## Available records
◇ ◇ ◇ ◇
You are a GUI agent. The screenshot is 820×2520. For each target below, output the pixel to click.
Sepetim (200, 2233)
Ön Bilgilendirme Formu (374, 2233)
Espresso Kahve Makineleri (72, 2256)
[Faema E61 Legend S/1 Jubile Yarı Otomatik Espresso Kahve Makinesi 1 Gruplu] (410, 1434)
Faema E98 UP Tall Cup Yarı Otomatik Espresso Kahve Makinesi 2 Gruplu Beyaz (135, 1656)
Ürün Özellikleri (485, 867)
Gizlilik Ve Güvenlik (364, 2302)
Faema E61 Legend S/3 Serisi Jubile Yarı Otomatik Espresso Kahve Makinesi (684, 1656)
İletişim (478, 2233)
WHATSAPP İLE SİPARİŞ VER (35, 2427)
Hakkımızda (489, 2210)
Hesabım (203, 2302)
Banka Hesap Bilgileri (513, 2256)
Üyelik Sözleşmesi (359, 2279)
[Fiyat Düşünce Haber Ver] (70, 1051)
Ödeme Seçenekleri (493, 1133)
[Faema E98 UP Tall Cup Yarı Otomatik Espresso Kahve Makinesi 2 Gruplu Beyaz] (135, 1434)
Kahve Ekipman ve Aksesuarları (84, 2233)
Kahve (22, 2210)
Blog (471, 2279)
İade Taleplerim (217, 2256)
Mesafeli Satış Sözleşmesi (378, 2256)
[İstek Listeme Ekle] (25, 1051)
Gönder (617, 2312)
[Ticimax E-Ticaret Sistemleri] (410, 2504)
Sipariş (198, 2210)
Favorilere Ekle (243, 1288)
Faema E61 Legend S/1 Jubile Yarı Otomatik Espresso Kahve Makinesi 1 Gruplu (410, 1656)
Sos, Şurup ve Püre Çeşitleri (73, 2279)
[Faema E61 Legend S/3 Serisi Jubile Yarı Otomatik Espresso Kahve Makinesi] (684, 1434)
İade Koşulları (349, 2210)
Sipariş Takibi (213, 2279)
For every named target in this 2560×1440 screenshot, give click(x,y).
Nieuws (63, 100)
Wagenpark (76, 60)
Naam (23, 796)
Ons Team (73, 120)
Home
◇ ◇ ◇ ◇
Find how many lines of the records hold the string "Beyaz", then give that number by itself.

## Solution
2